Ozge sangat canggung, karena ini adalah pengalaman baru untuknya. Seumur hidup, baru pertaman kalinya ini, dia menginjakkan kaki di tempat seperti ini.
"Bay, aku boleh minta tolong tidak? mumpung aku ingat." Gendis dengan hati-hati bertanya pada Bayu.
"Apa?"
"Aku minta tolong kamu mintakan surat pengantar ke pak RT RW, tidak? dompetku hilang. Aku harus mengurus kartu identitasku yang ada di sana. Uangnya jelas tidak seberapa, tapi males ngurus kartunya," keluh Gendis.
Seketika tenggorokan Ozge terasa kering, dia berdehem hingga terbatuk. Baru sadar, kalau dia belum mengembalikan dompet Gendis.
Bayu menyodorkan sebotol air mineral pada Ozge. "Silahkan."
"Terimakasih." Ozge langsung meneguknya hingga kandas.
"Sudah diingat-ingat, Ndis. Jatuh di mana mungkin? atau bisa jadi keselip." Claudia ikut bersuara.
"Sudah beberapa hari yang lalu, Mbak. Rasanya ingin membuat sayembara saja. Saya males ke tempat Pak RW. Rumahnya tidak jauh dari tempat Bapak saya. Berharap ada keajaiban lagi, kalau yang menemukan perempuan mau saya jadikan saudara, kalau laki-laki siapa tahu jodoh saya." Lagi-lagi Gendis membuat janji konyol.
Ozge kembali terbatuk-batuk. Sayang sekali dia tidak membawa dompetnya.
Obrolan mereka terjeda karena pesanan mereka sudah datang. Awalnya, Ozge seperti enggan untuk memakan sate dan lontong yang ada di depannya. Tapi karena melihat Gendis, Claudia dan Bayu begitu lahap. Dia pun akhirnya memakannya juga. 'Not bad,' batinnya.
"Ndis, tahu tidak? kalau kamu sudah membuat janji seperti tadi, harus ditepati lho. Kalau tidak nanti di rumahmu bakalan sering dikunjungi ular." Claudia kembali membuka obrolan.

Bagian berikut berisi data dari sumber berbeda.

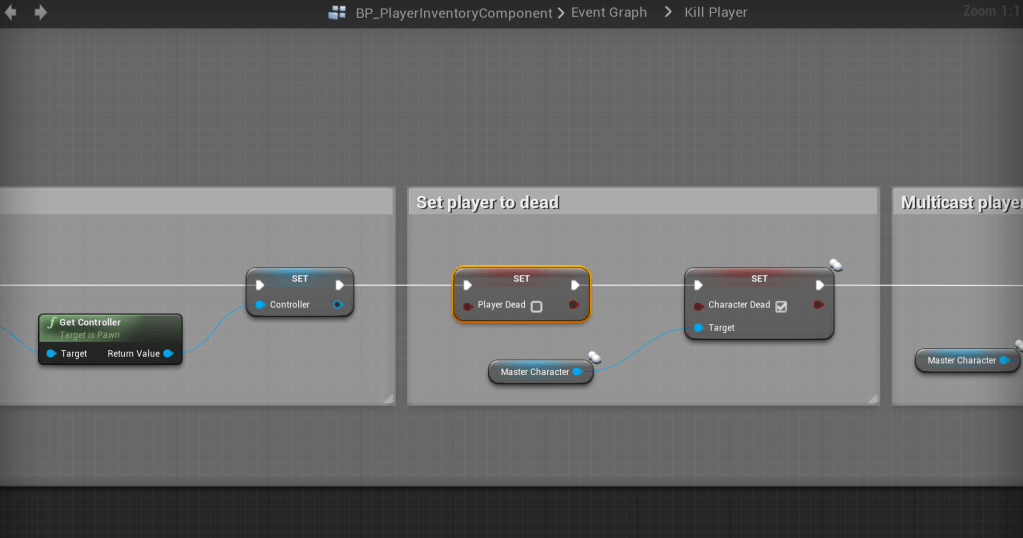Click the blueprint icon beside BP_PlayerInventoryComponent

[337, 13]
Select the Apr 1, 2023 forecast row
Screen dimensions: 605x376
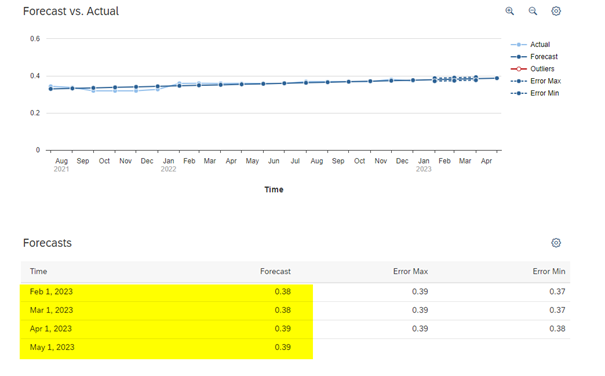pos(295,329)
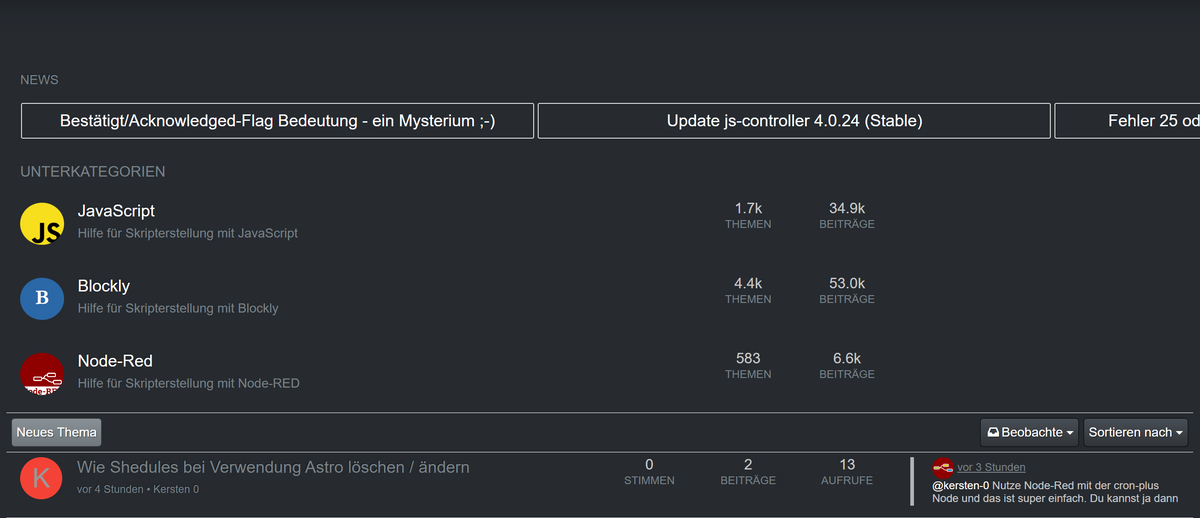Click the Neues Thema button
This screenshot has width=1200, height=518.
57,432
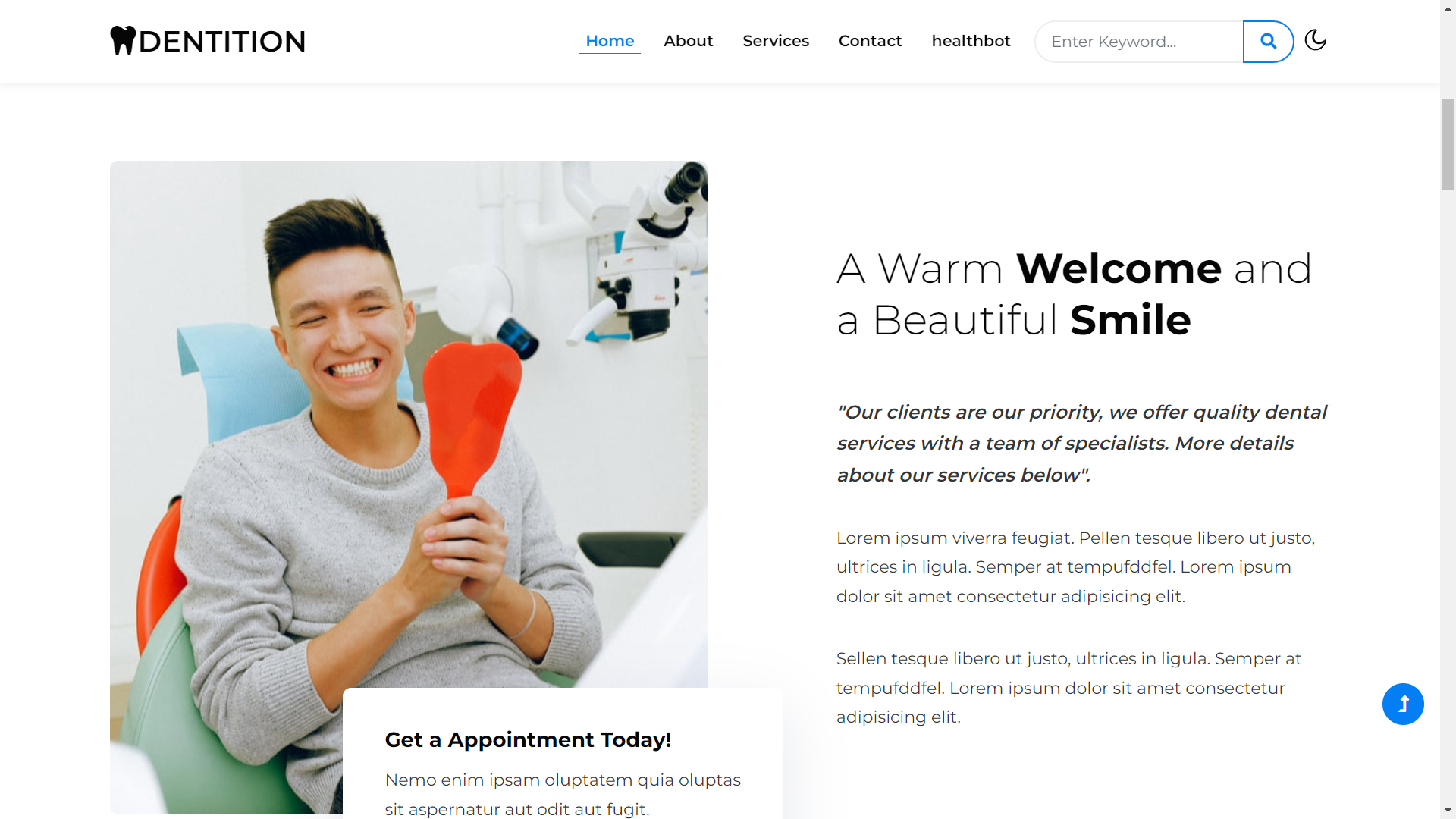Click the scrollbar up arrow
The image size is (1456, 819).
click(x=1448, y=8)
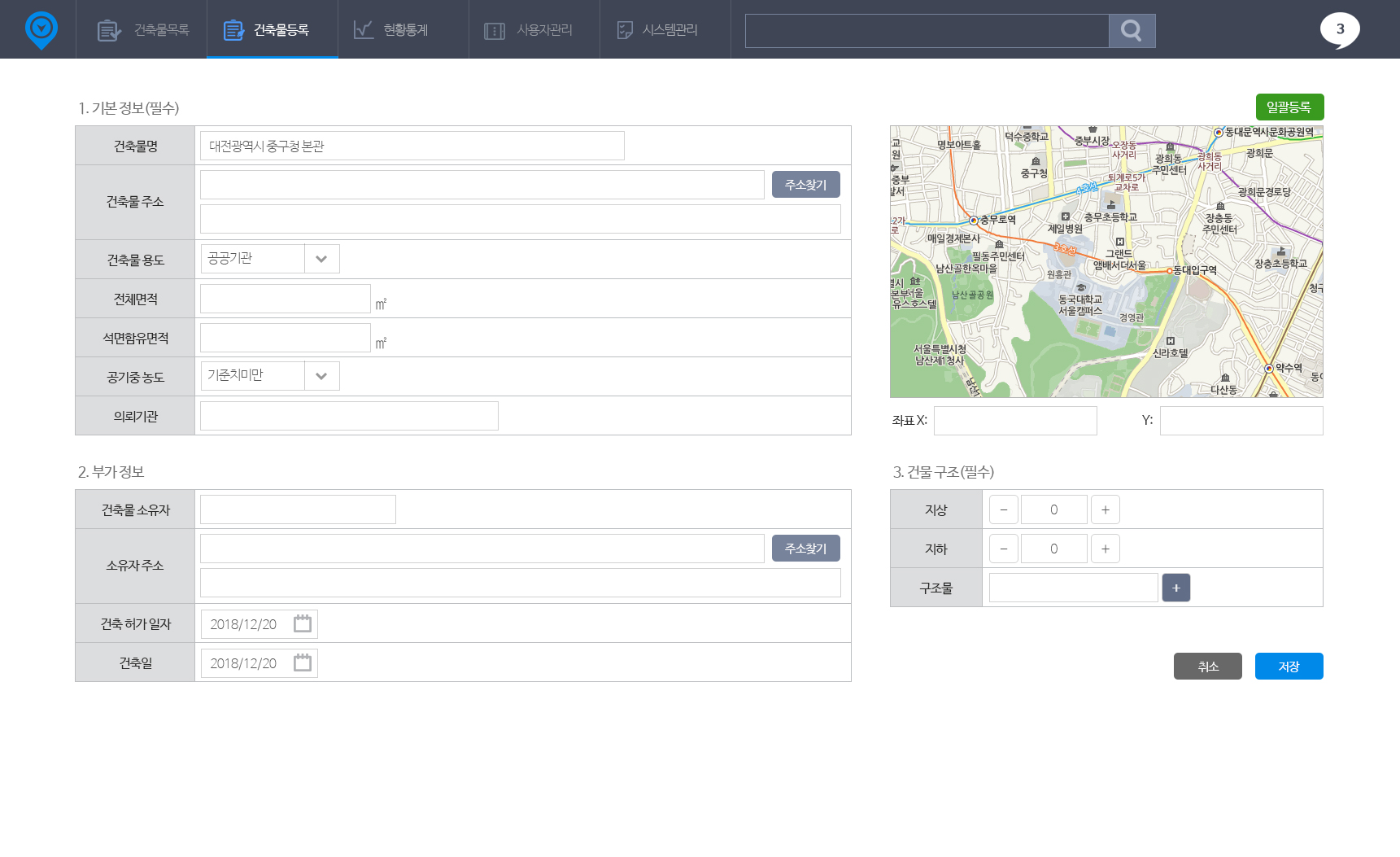
Task: Add a structure with 구조물 plus button
Action: click(1175, 588)
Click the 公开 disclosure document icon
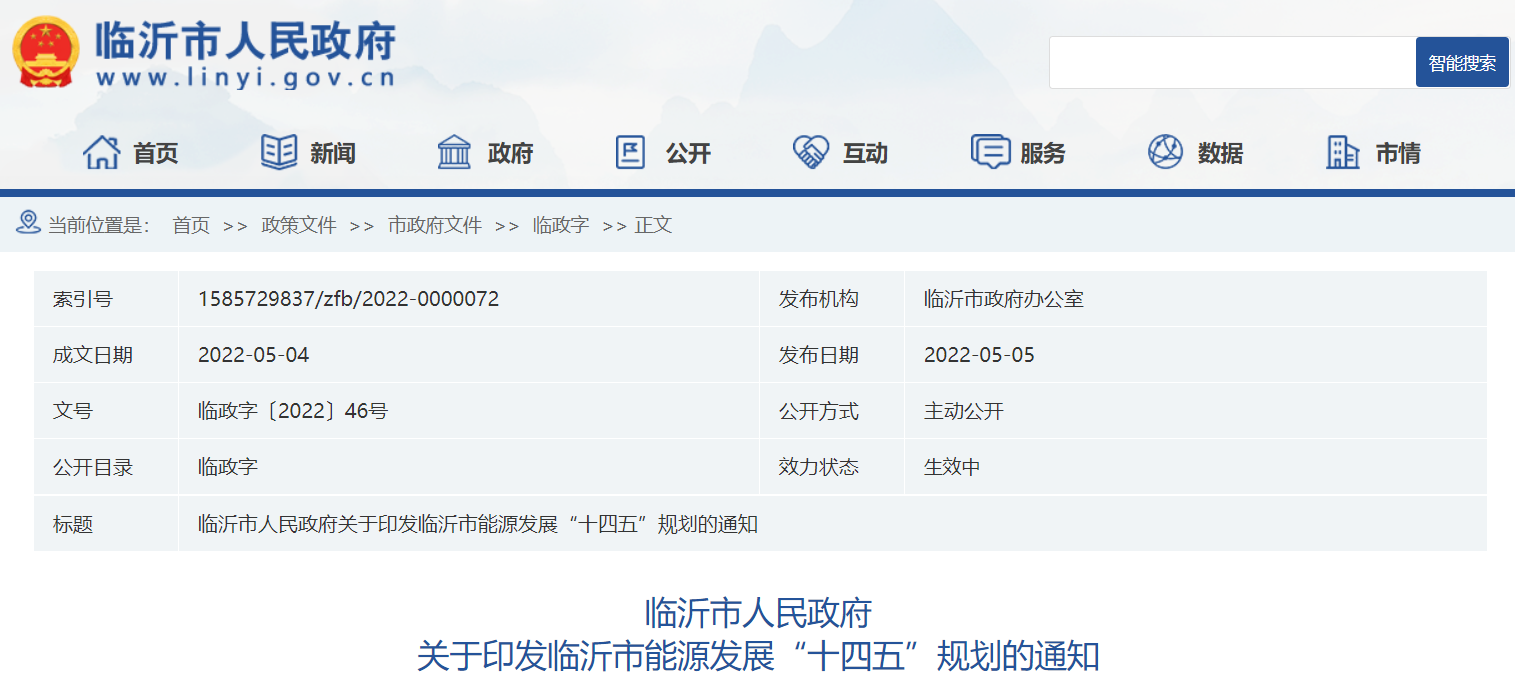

Gendis langsung menghentikan makannya. "Benarkah?" Dia teringat akan janji sebelumnya. Lalu melirik ke arah Ozge.
'Astaga, bagaimana ini. Ada dua janji. Apa jodohku ada dua?' tanya Gendis dalam hati.
"Becanda, Ndis. Tapi kadang-kadang, bisa bener juga," tambah Claudia.
"Namanya janji, harus dipenuhi. Apapun itu," sahut Ozge, begitu bersemangat.
"Tapi, kalau orangnya yang menolak, berarti janji gugur kan ya?" Gendis serius menanggapi Claudia dan Ozge.
Bayu malah asik menghabiskan satenya. Gendis memang kadang sedikit konyol. Pintar, tegar tapi sesekali bisa juga tidak rasional.
"Mau ke mana lagi kita setelah ini?" tanya Claudia.
"Ke pantai saja, Yuk! cari angin malam." ajak Bayu.
Ozge mengerutkan keningnya, heran kenapa harus ke pantai malam-malam begini. Dia seperti menjadi satu-satunya orang aneh di antara yang lain. Tapi akhirnya dia pun ikut juga.
Claudia bersama Bayu naik motor sport merah, sedangkan Gendis bersama dengan Ozge menaiki mobil BMW E-Class berwarna putih.
Berdua saja di dalam mobil, membuat jantung Gendis berdetak kencang. Entah kenapa akhir-akhir ini dia merasa begitu sering salah tingkah jika bersama dengan Ozge. Padahal sebelumnya biasa saja. Mungkin karena janji sembarangan yang dia ucapkan.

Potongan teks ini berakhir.